+++ Dataset content +++
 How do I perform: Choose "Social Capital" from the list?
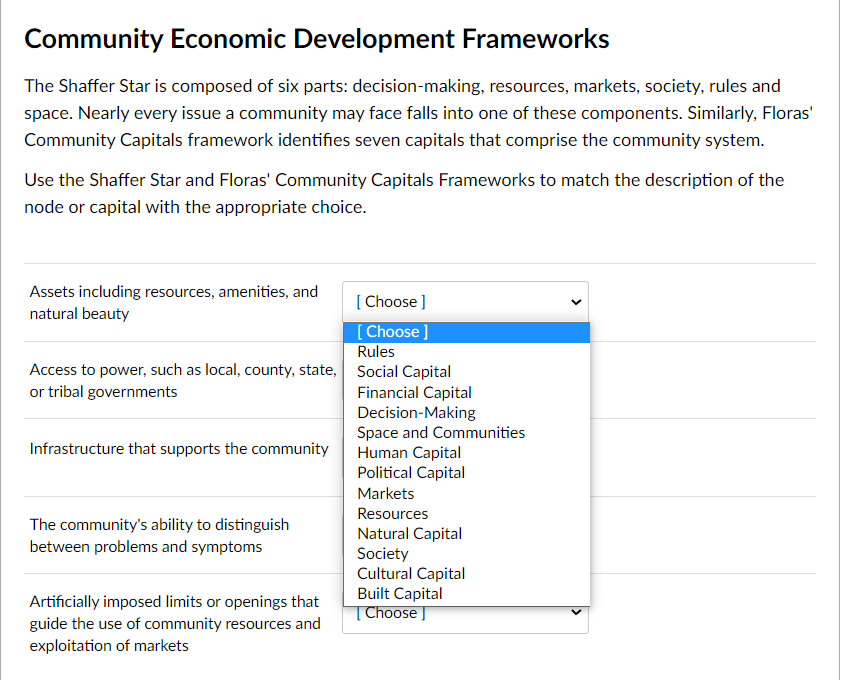coord(404,371)
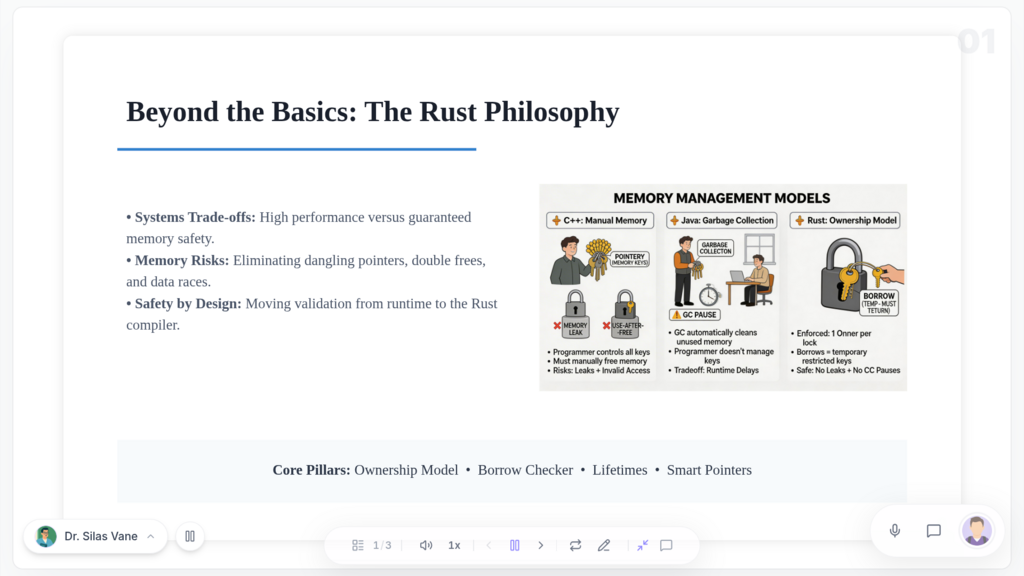This screenshot has height=576, width=1024.
Task: Click the slide counter 1/3
Action: [x=382, y=545]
+++
→ Task prompt
From the first line to the last, write out the data above exactly. Omit the pictures.

→ Written reply
 How do I perform: Choose "Social Capital" from the list?
coord(404,371)
This screenshot has height=576, width=1024.
Task: Click the slide counter 1/3
Action: [x=382, y=545]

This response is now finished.